Initialization and Regularization of Factorized Neural Layers
This work addresses optimization challenges in deep learning for practitioners using factorized layers, offering incremental improvements in model compression, knowledge distillation, and attention mechanisms.
The paper tackles the problem of initializing and regularizing factorized neural layers, such as those used in model compression and multi-head attention, by proposing spectral initialization and Frobenius decay to improve performance. The result includes enabling low-rank methods to outperform unstructured sparsity and tensor methods in model compression, with specific gains like improved translation and pre-training performance.

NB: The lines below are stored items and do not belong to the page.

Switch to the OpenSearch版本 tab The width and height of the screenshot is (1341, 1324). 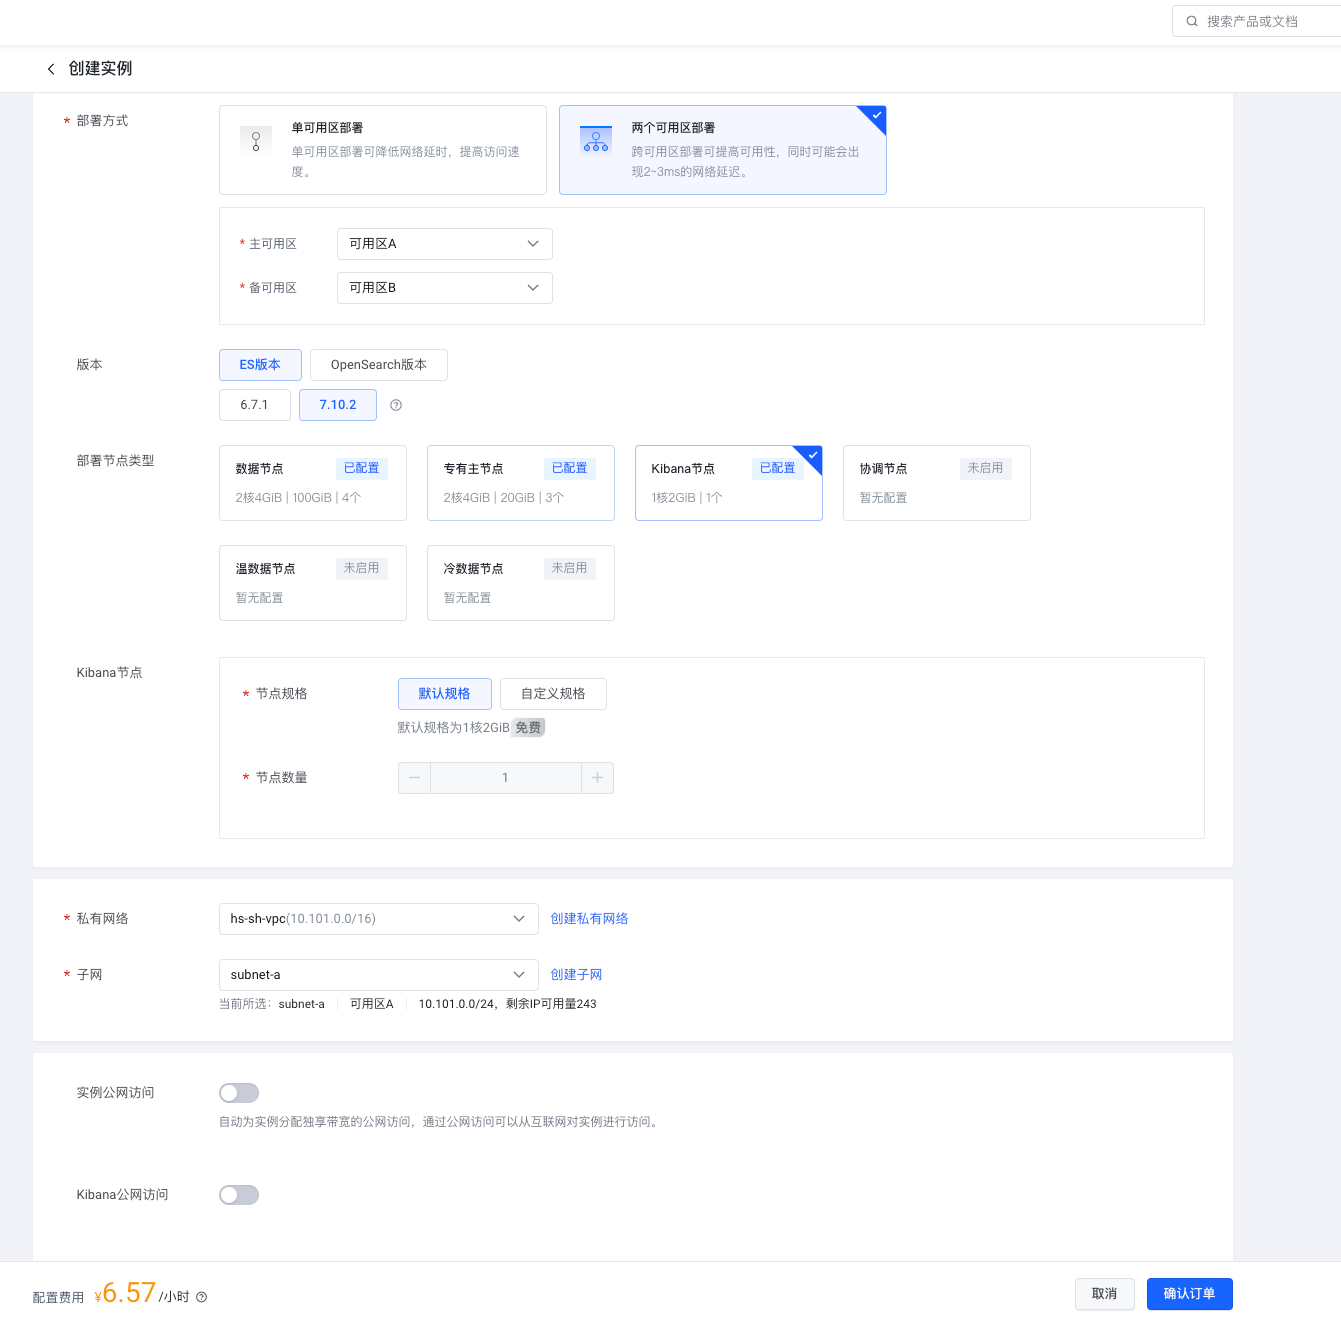(x=378, y=365)
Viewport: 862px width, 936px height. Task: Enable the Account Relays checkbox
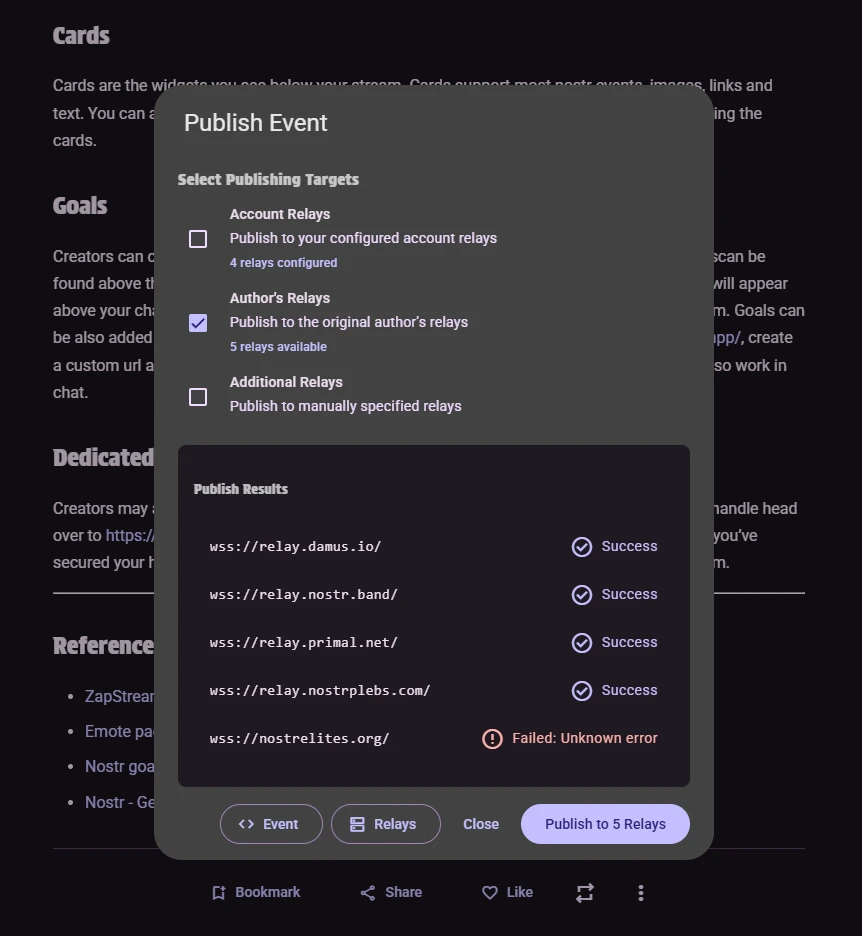[198, 239]
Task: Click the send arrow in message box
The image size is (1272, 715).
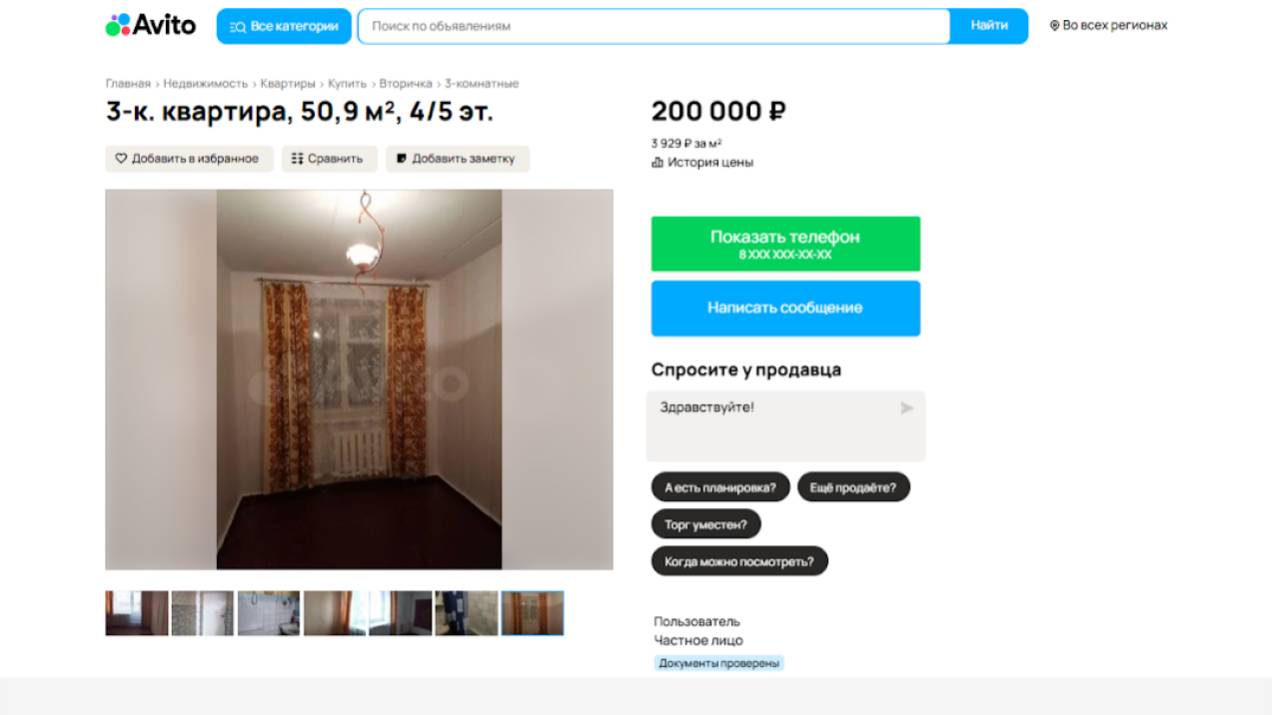Action: (907, 408)
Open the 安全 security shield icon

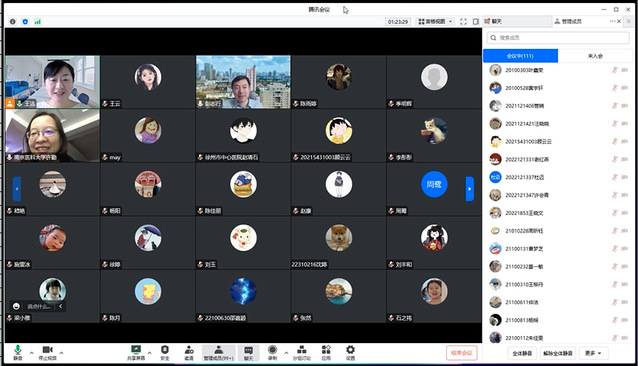click(x=165, y=352)
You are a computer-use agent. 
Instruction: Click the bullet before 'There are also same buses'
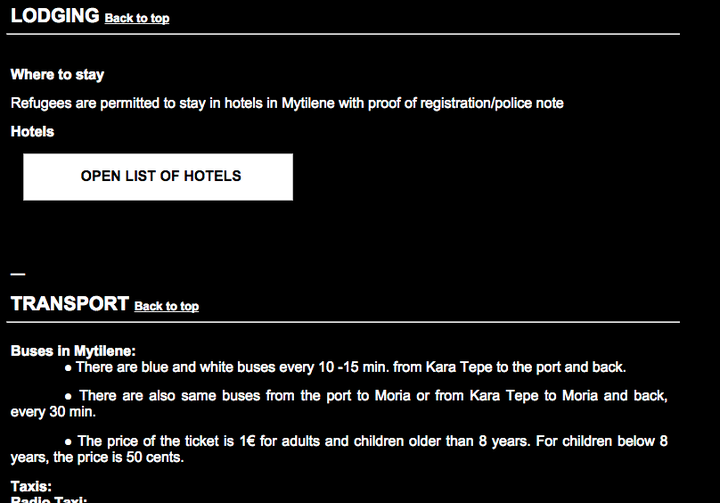coord(68,397)
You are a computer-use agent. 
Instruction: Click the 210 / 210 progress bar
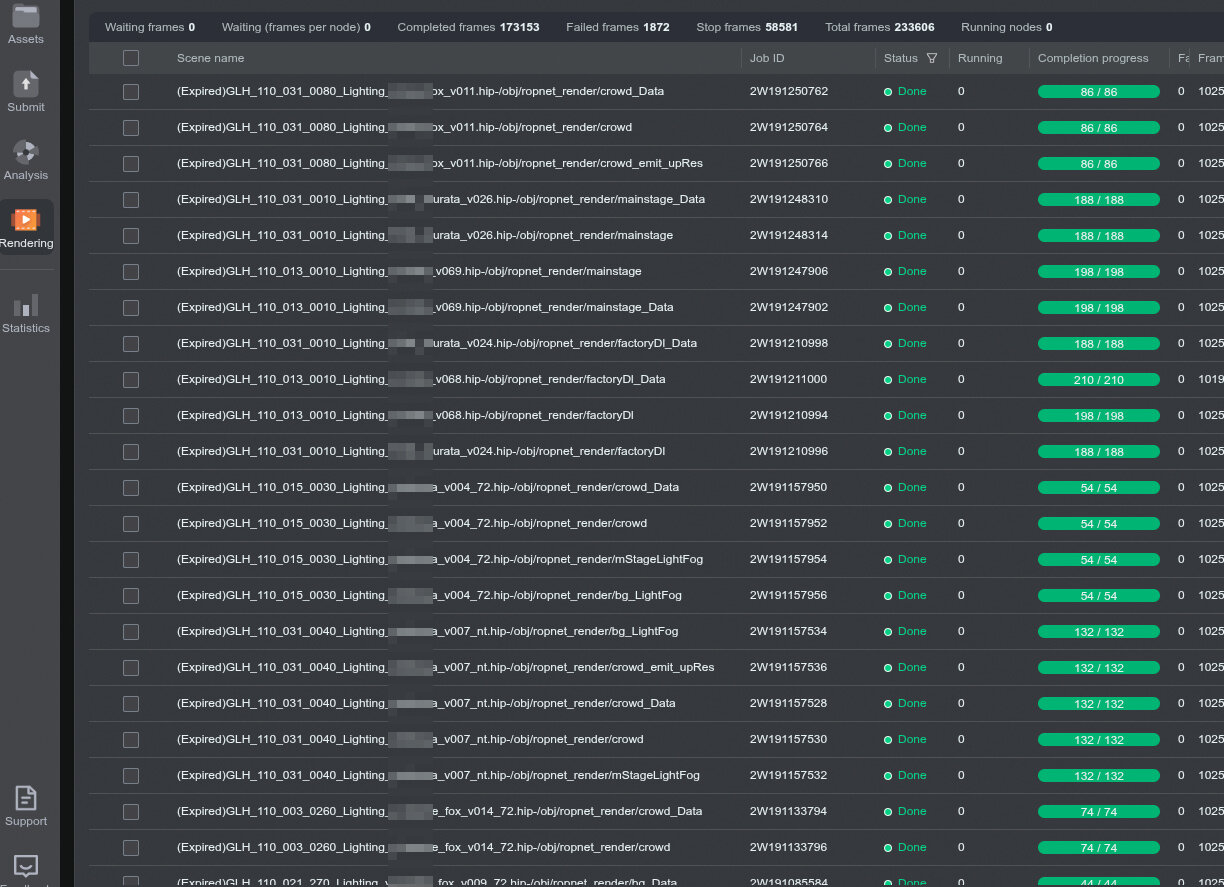click(x=1098, y=380)
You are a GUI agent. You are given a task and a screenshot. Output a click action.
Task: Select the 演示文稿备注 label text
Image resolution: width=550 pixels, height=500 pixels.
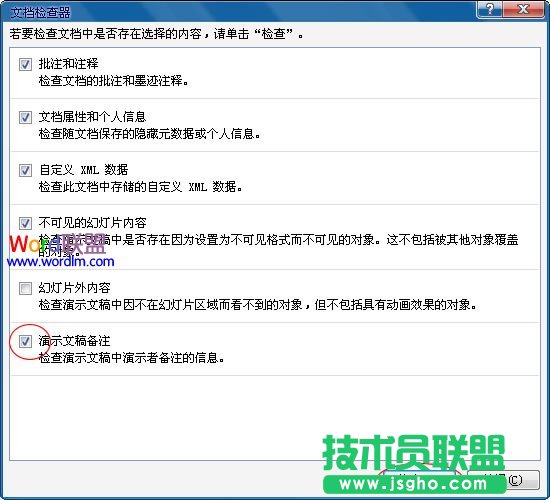click(x=74, y=341)
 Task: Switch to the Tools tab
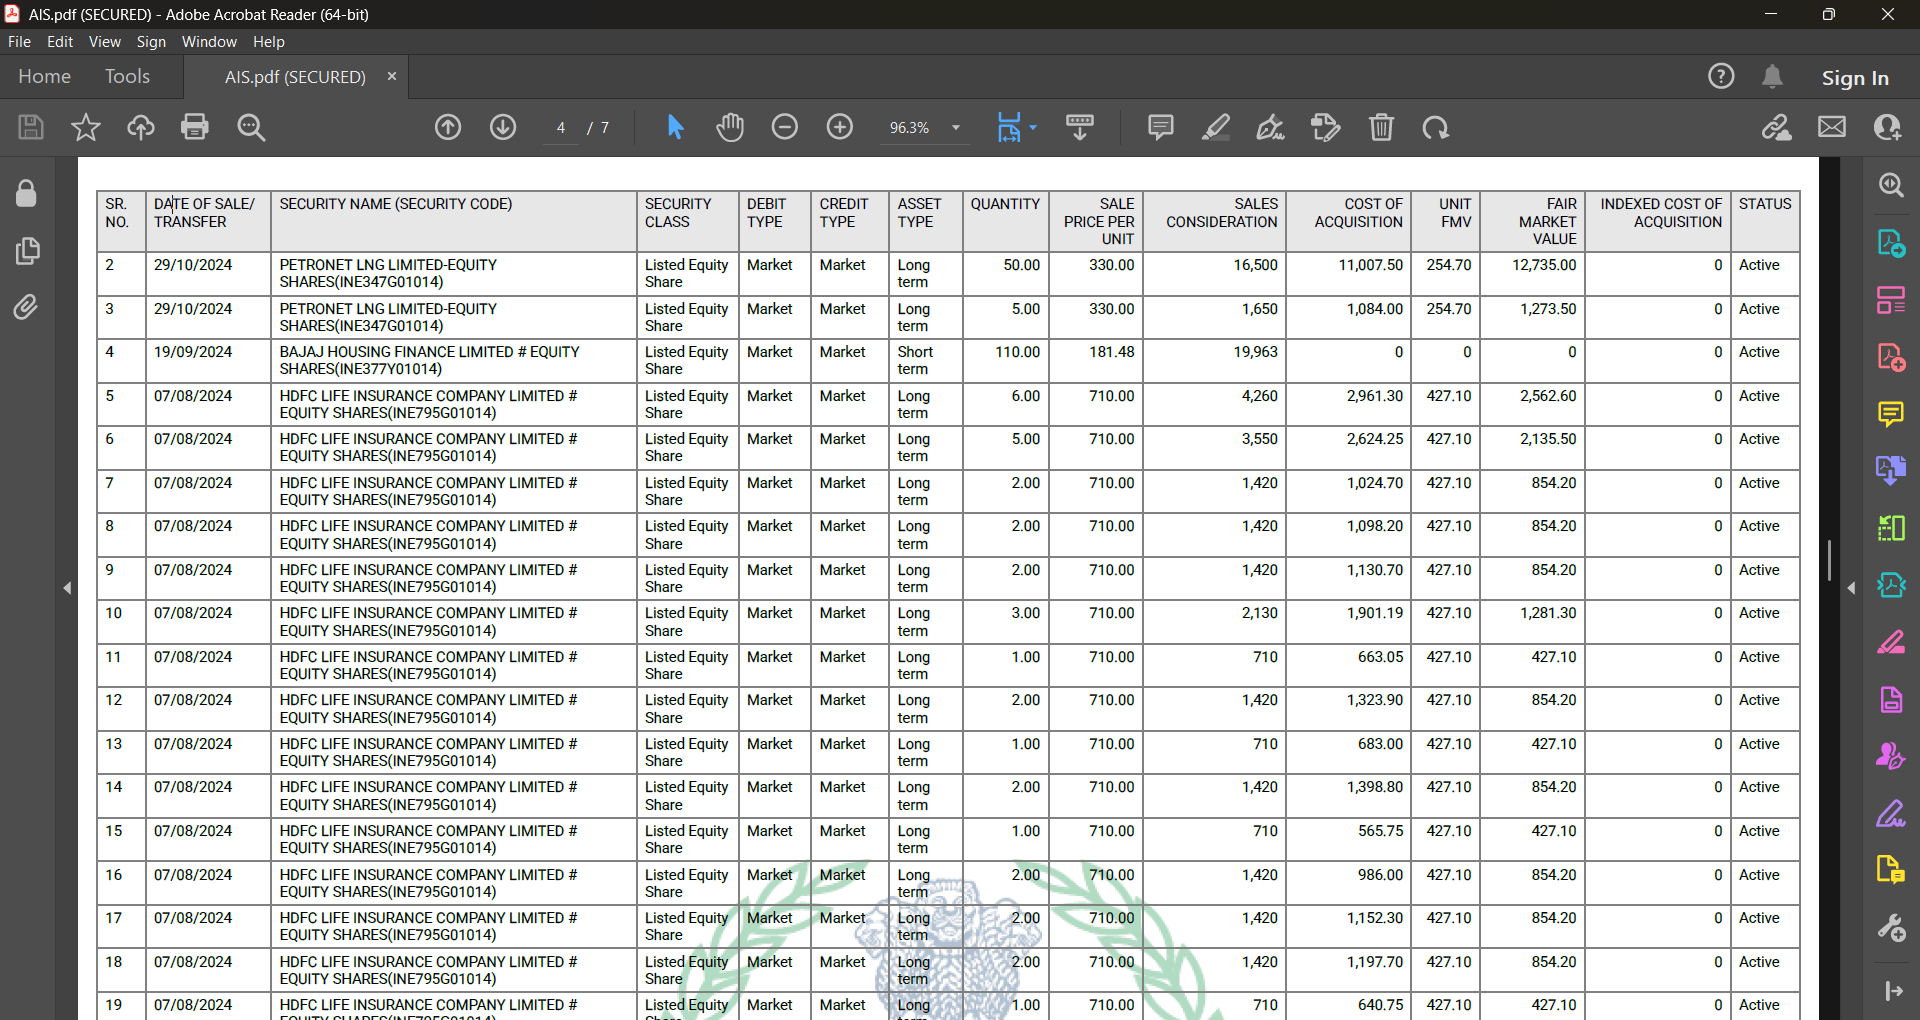(127, 77)
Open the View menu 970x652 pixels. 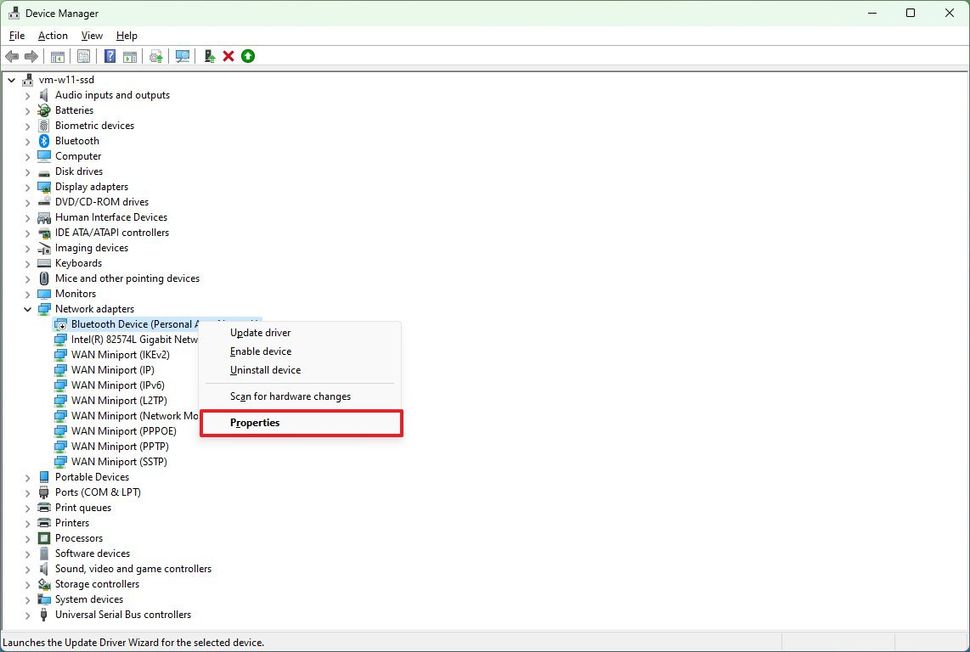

Factorized layers--operations parameterized by products of two or more matrices--occur in a variety of deep learning contexts, including compressed model training, certain types of knowledge distillation, and multi-head self-attention architectures. We study how to initialize and regularize deep nets containing such layers, examining two simple, understudied schemes, spectral initialization and Frobenius decay, for improving their performance. The guiding insight is to design optimization routines for these networks that are as close as possible to that of their well-tuned, non-decomposed counterparts; we back this intuition with an analysis of how the initialization and regularization schemes impact training with gradient descent, drawing on modern attempts to understand the interplay of weight-decay and batch-normalization. Empirically, we highlight the benefits of spectral initialization and Frobenius decay across a variety of settings. In model compression, we show that they enable low-rank methods to significantly outperform both unstructured sparsity and tensor methods on the task of training low-memory residual networks; analogs of the schemes also improve the performance of tensor decomposition techniques. For knowledge distillation, Frobenius decay enables a simple, overcomplete baseline that yields a compact model from over-parameterized training without requiring retraining with or pruning a teacher network. Finally, we show how both schemes applied to multi-head attention lead to improved performance on both translation and unsupervised pre-training.